◆ **Text passage**:
- - - - -

Deep Thanks–And We’ll Keep On Giving

Here in San Diego, it has been a grey quiet day.

These days, with a Thanksgiving infused with truth that lays question to our national myths, and along with that truthtelling a certain sense of melancholy and ambivalence, it is hard to write, or even think, in the colorful ways of how we learned about the holiday.

I won’t try. There is, and there should be, a sepia stain to the holiday.

This day has been, for Tikka Rose and me, a day of reflection. Of the land on which this house sits. Of the people who are facing hard truths, if they allow themselves, about the founding of this country.

And of others, the rest of us, who never had to undertake this crash course, becasuse every day, for them, for me, is a reminder of the hundreds of years.

Still.

Wherever we find ourselves in this updated and unvarnished narrative, whether we are only now opening our eyes or have had weary and red rimmed, unblinking eyes for decades now, there is, for all of us, hopefully a place we will be able to find today that acknowledges our location, our role, and our responsibility in forging a place together that is based on what we have now, who we are now, and not beholden or driven by myth, denial, and marginalization.

- - - - -

◆ **Material provided**:
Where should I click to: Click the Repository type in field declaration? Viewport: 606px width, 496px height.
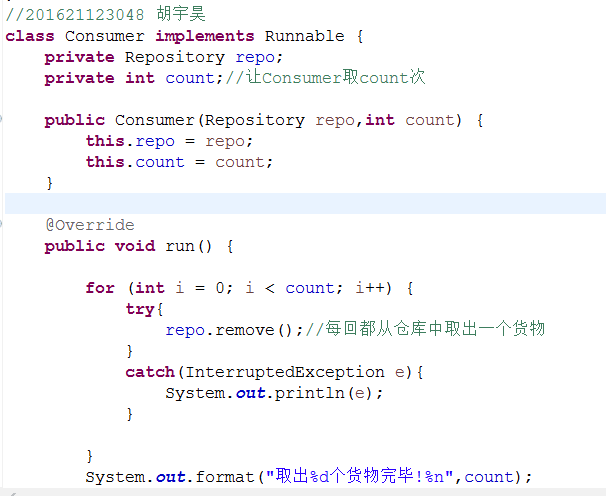point(174,57)
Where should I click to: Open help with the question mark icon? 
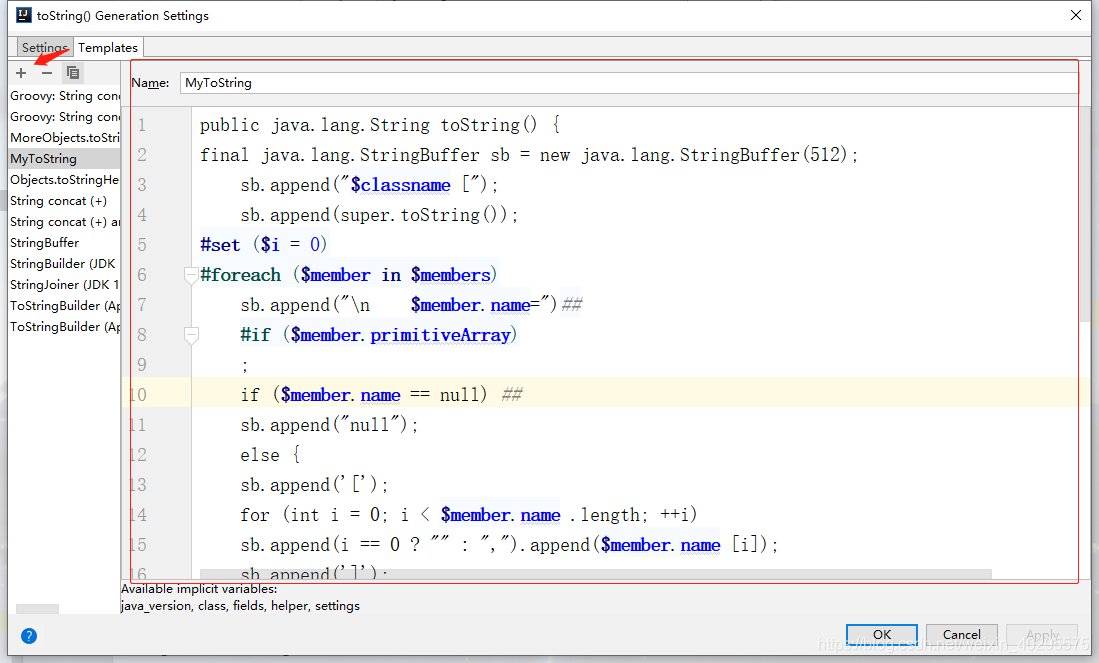(x=29, y=636)
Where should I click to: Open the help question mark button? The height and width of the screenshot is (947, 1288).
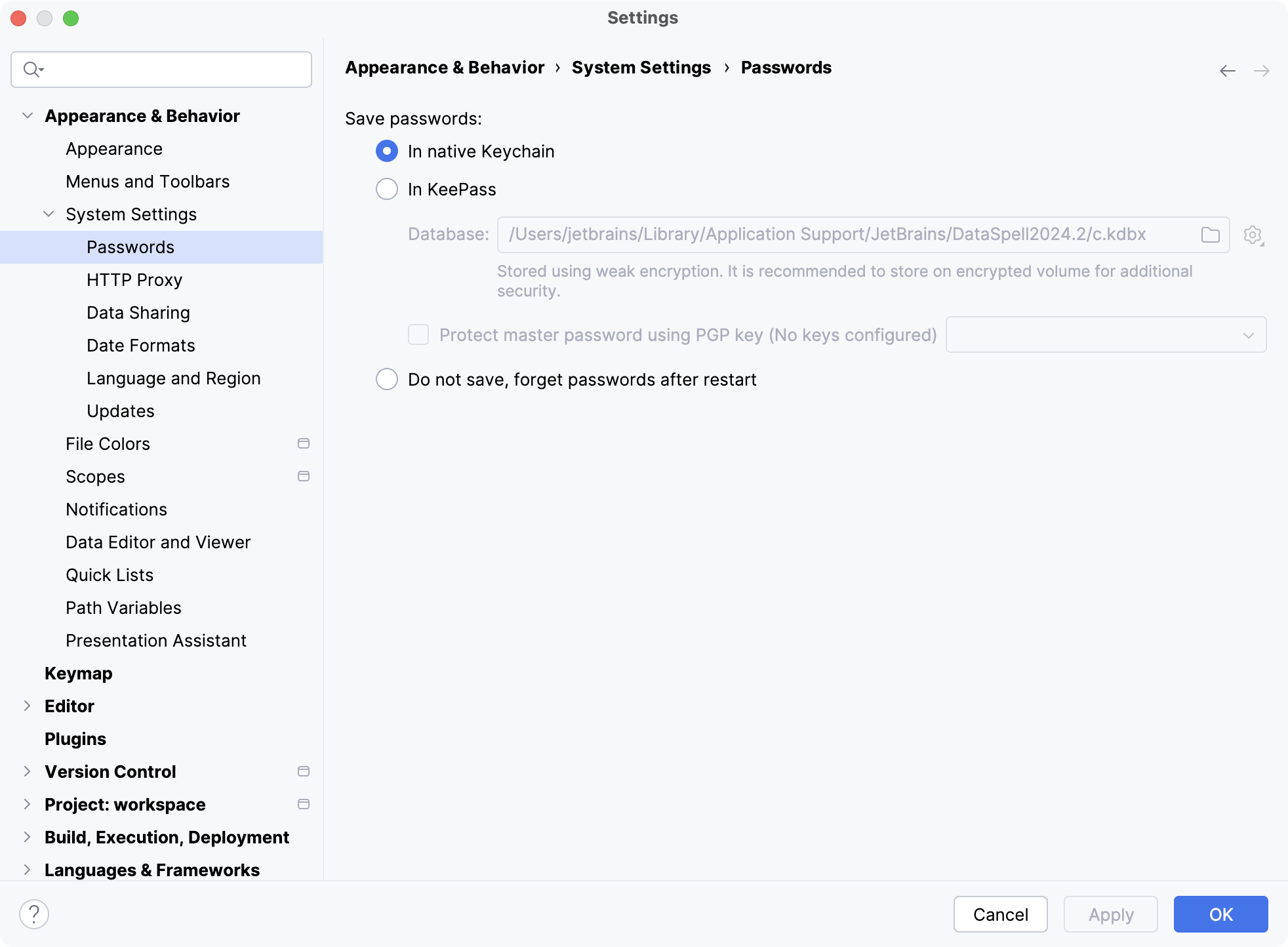point(34,914)
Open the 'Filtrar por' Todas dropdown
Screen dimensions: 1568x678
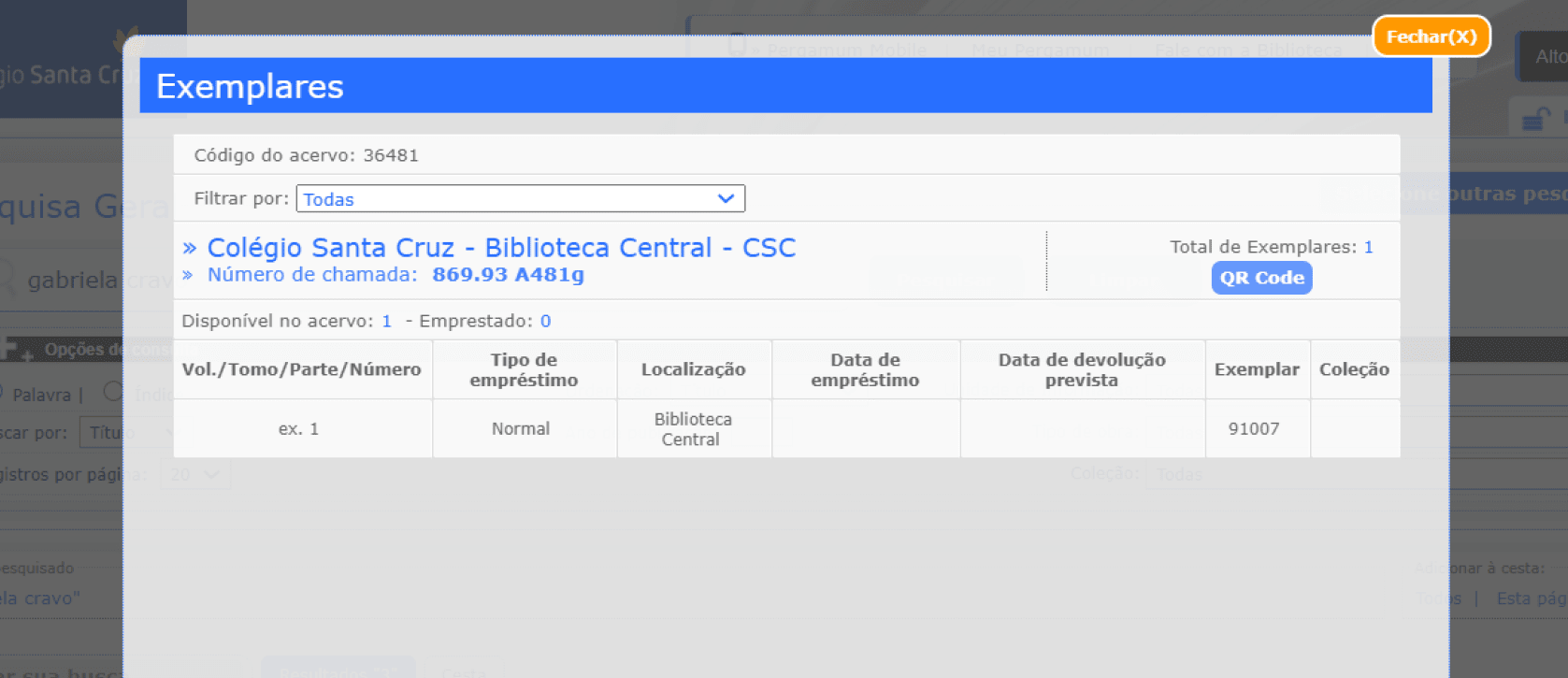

- - - - -

◆ **Problem**:
Answer these questions about the Thanksgiving reflection:
(a) In which city is the writer, and what kind of day has it been there?
(b) With whom has the writer spent the day in reflection?
(c) What kind of stain does the writer say the holiday should have?
The records were taken from a different source than the text.

◆ **Task output**:
(a) San Diego, where it has been a grey, quiet day.
(b) Tikka Rose.
(c) A sepia stain.